Nigeria To End Boko Haram As Service Chiefs Re-strategize In Borno

Nigeria’s military chiefs were on Tuesday at the headquarters of the Military Command and Control Centre in Maiduguri, Borno State where they held a four-hour meeting with the commanders of the ongoing counter insurgency war in the country’s northeast.

The military officials who would be visiting Yobe state on Wednesday said the presidential directive did not imply they should completely move their offices to the north-east.

The spokesperson of the Defence Headquarters, John Enenche, who spoke with the press at the event gave some insight as to what the presidential directive entails.

“In operations like this, it is a normal thing to have the forward headquarters and then the main headquarters,” he said.

“The service chiefs are not only service chiefs to this area alone but service chiefs of the Armed Forces of the Federal Republic of Nigeria. What that means is that more professional time would be given to the theatre. Here remains their ‘forward headquarters’ while the ‘main headquarters’ still remains so that they can run the entire armed forces on an equal basis.

“There are about 14 security operations across Nigeria and the service chiefs must still look at those operations. But more focus would be on the northeast.”

The security chiefs arrived Maiduguri late Tuesday morning to carry out the orders of the country’s Acting President, Yemi Osinbajo, who marshalled them to relocate to the volatile sub-region in order to quell the resurgence of Boko Haram.

Newsmen had earlier reported that the Chief of Defence Staff, Gabriel Olonisakin led the other service chiefs to the MCCC.
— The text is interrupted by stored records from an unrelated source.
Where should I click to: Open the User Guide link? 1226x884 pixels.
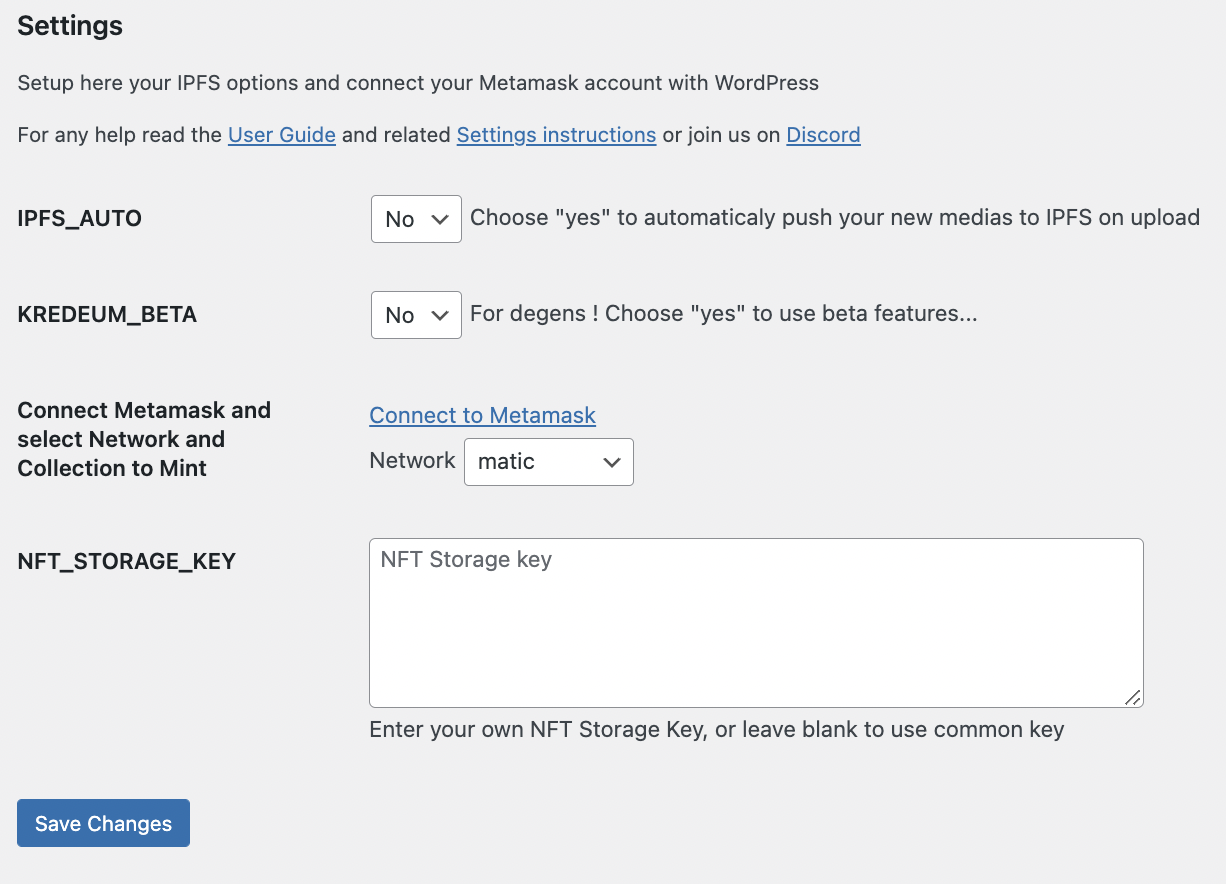coord(282,135)
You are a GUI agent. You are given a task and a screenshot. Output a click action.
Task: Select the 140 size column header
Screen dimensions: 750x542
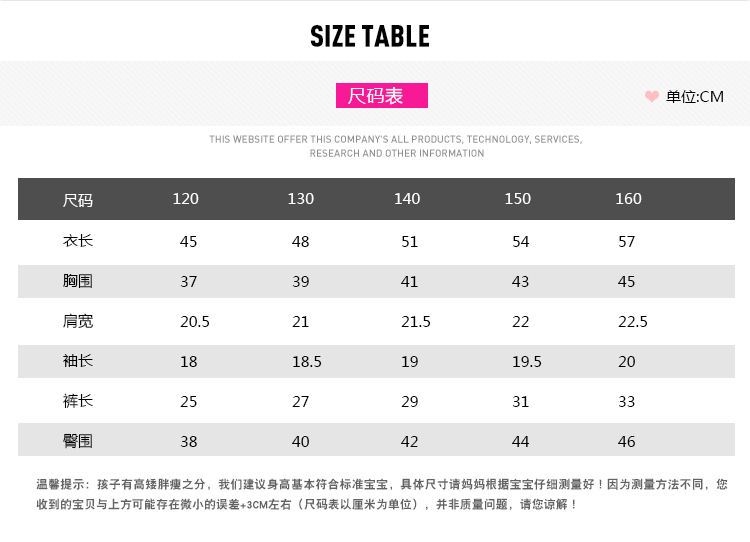click(x=407, y=199)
The top soldiers were received by the Theatre Commander of the Operation Lafiya Dole, Attahiru Ibrahim, who later had a closed-door briefing with the visitors.

Journalists were excused out of the briefing hall shortly after the service chiefs arrived the Theatre Command headquarters.

The meeting which commenced at about 11.45 a.m. dragged on till about 4 p.m.

At the end of the meeting, all the service chiefs in attendance avoided contact with journalists.

Mr. Enenche, a major general, read a five-paragraph synopsis of the new strategies that the service chiefs resolved to introduce in order to salvage the worsening security situation in the northeast.

He said the service chiefs were in Maiduguri “in compliance with the recent presidential directives by the Acting President.”

He said the service chiefs brainstormed on the “received strategic direction and operational plans” which he said was expected to “give impetus to the military effort in the northeast operation.”

He said the service chiefs had in their overall appraisal observed the need for the members of the public to be more proactive in giving information to the military on any identified activities of Boko Haram.

He said some of the key information the military chiefs felt the troops need to succeed comprise: information on “terrorist sleeper cell, terrorist concentration areas and outpost location, collaborators and informants to the terrorists, suspicious habitation and living quarters within rural and urban centres, and suspicious isolated settlements and camps outside normal living quarters.”

Mr. Enenche told journalists that the recent 40-day ultimatum given by the Chief of Army Staff, Tukur Buratai, for the troop commanders in the northeast to fish out Boko Haram leader, Abubakar Shekau, still remained valid.

He didn’t, however, comment on what would happen if the commanders failed to arrest Mr. Shekau at the end of the ultimatum.

“We will still catch him even if the ultimatum expires,” Mr. Enenche said.